Gestellte Aufgaben:
#1 Wie lange war Matthias Heinrich laut dem Artikel über die Buchtage Berlin Schatzmeister?
#2 Ändere im Artikel über die Buchtage Berlin den Abschnitt, beginnend mit „19. Juni 2019“ und weiter bis einschließlich „die Zahlen offen.“. Schreib dabei „Jahresversammlung“ statt „Hauptversammlung“.

Textblock:
---------------

Buchtage Berlin: Finanzbericht / Bericht aus den Wirtschaftsbetrieben

Was das Herz eines Schwaben erfreut

19. Juni 2019
von Börsenblatt
Die Einnahmen aus Mitgliedsbeiträgen sinken weiter - aber bei den Wirtschaftsbetrieben stehen die Zeichen auf Wachstum: Schatzmeister Matthias Heinrich und Siegmar Mosdorf, Aufsichtsratsvorsitzender der Börsenvereinsholding BBG, legten bei der Hauptversammlung in Berlin die Zahlen offen.

"Die Arbeit hat mir nicht nur Mörderspaß gemacht, sondern hat meinen Horizont erweitert": So stieg Schatzmeister Matthias Heinrich (Brockhaus Commission) nach sechs Jahren Amtszeit in seinen letzten Finanzbericht ein. Bei den Zahlen, die er präsentierte, lagen Licht und Schatten dicht beieinander.

---------------

Quellenauszug:
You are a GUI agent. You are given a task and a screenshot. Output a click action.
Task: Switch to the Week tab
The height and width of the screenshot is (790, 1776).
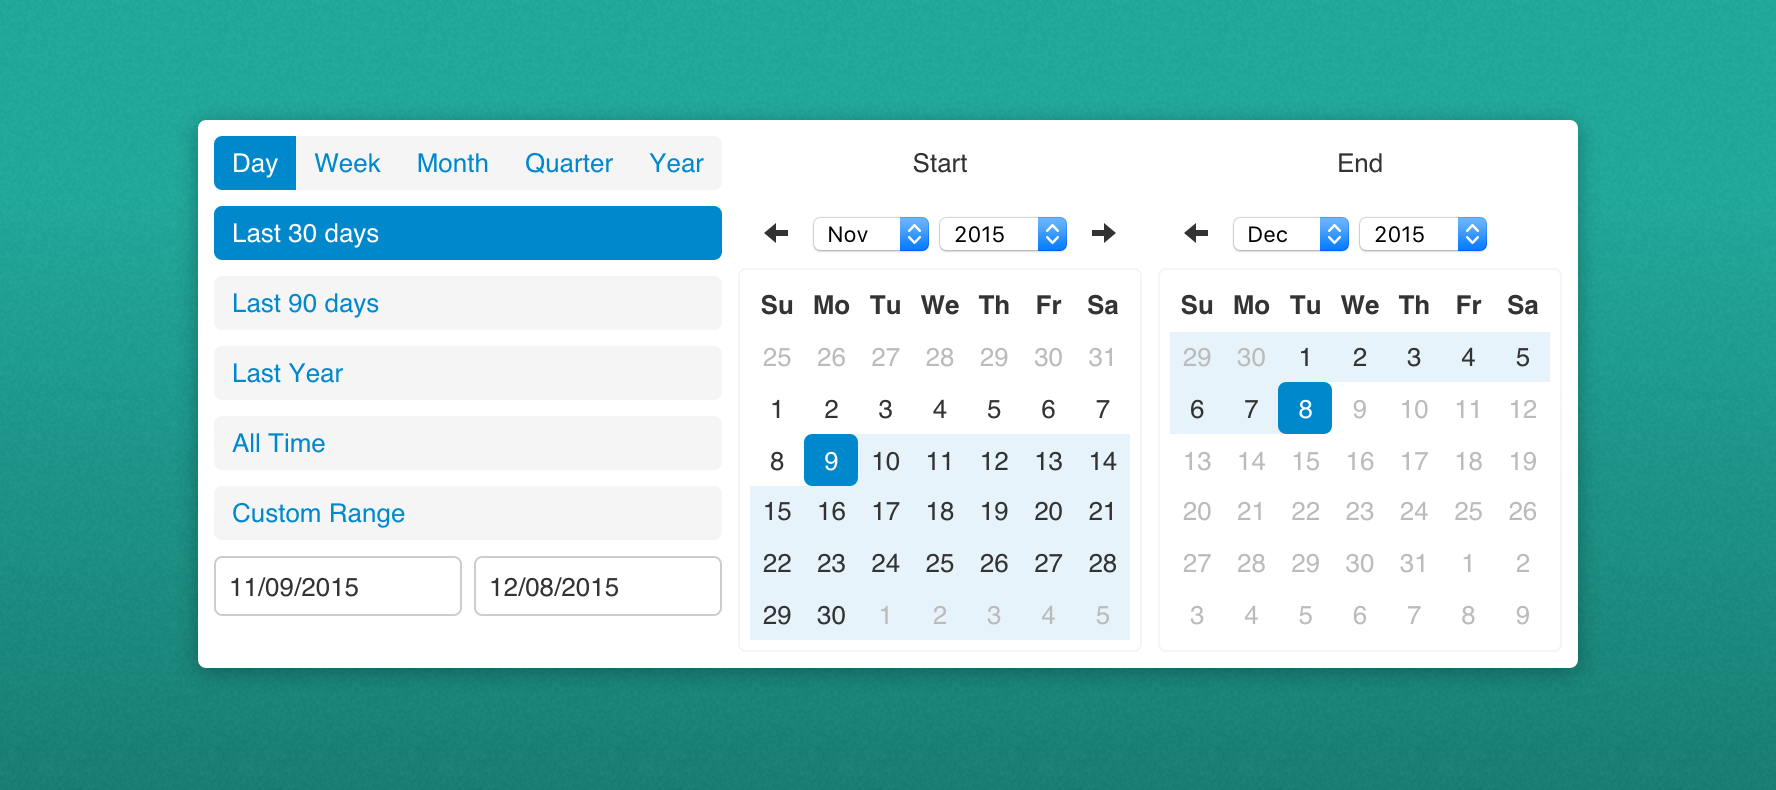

---------------

Ergebnisse je Aufgabe:
#1 Sechs Jahre.

#2
19. Juni 2019
von Börsenblatt
Die Einnahmen aus Mitgliedsbeiträgen sinken weiter - aber bei den Wirtschaftsbetrieben stehen die Zeichen auf Wachstum: Schatzmeister Matthias Heinrich und Siegmar Mosdorf, Aufsichtsratsvorsitzender der Börsenvereinsholding BBG, legten bei der Jahresversammlung in Berlin die Zahlen offen.